Jesse JimenezALBANY, Ore. — A jury is deliberating in an assault case in Linn County, where the state is accusing 20-year-old Jesse Jimenez of helping his friend assault a man with cerebral palsy.

Prosecutor Heidi Sternhagen says Jimenez assisted 18-year-old Trevin King in the assault of 49-year-old Ronald Whitehead in August 2013.

Wednesday was the second day of the trial, when the state continued its case. Several doctors who treated Whitehead testified, saying the man suffered from multiple blows to the head. He is now at a 24-hour care facility in Portland, and doctors say he will never recover from his brain injuries. The state presented a current video of Whitehead, who wears a diaper, is not able to have a conversation, and is not able to sit or stand by himself.

Once the state rested its case Wednesday morning, Defense Attorney Forrest Reid called Trevin King to the stand. King pleaded guilty to assault in the second degree and no contest to robbery in the first degree in February, when he was sentenced to ten years in prison. The state aruges that both King and Jimenez assaulted Whitehead, then stole his bike. The defense argues that though Jimenez was with King at the time of the assault, Jimenez did not take part.

Reid asked King to tell the jury about the events on August 5, 2013. King admitted that he had been drinking and had taken multiple drugs. He said he does not remember the entire night. However, in his testimony, King said that he was mad at the world.  He and Jimenez were walking home late at night, when King said he saw someone on a bike and wanted to beat him up for no reason. That is when he said he punched and kicked Ronald Whitehead.

“When you attacked Mr. Whitehead, did Mr. Jimenez hit with his fist or kick Mr. Whitehead?” Reid asked.

“No he didn’t,” King responded.

“Did Mr. Jimenez encourage you to hit or kick Mr. Whitehead?” Reid asked.

“No he didn’t,” King said.

Reid called Jimenez to the stand next, who maintains his innocence. Reid asked him what he did when he saw King assault Whitehead.

“Well at first I was just standing there, watching,” Jimenez said. “But eventually after he stopped fighting back, I told him to stop.”

“Did you encourage Mr. King to attack Mr. Whitehead?” Reid asked.

“No,” Jimenez responded.

“Did you at any time cause any physical injury to Mr. Whitehead?” Reid asked.

“No.”

But police interviews from last summer reveal that Jimenez admitted to a detective that he did punch Whitehead multiple times. When both attorneys asked Jimenez why he would lie to police, he said he wanted to protect his “brother” as he calls King, who is  his mom’s cousin’s son.

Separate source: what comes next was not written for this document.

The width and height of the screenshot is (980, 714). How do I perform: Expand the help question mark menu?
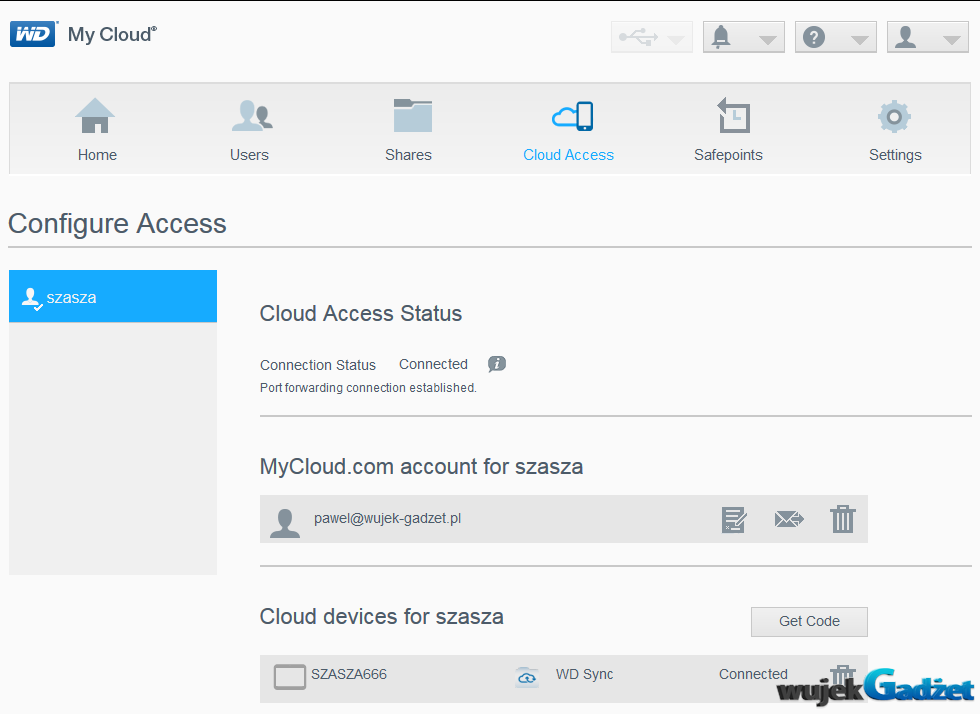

“I wanted to protect him,” Jimenez said. “I thought he wouldn’t be in as much trouble.”

In their closing arguments, the state told the jury that Jimenez lied to police “to protect Trevin, but he wasn’t actually helping Trevin.”

Reid argued that watching a crime occur does not make one guilty of the same crime.

“It was an unfortunate situation,” Reid said. “But we shouldn’t convict Jimenez just because it’s unfortunate.”

He argued that there is no evidence to suggest that Jimenez participated in the assault beyond a reasonable doubt.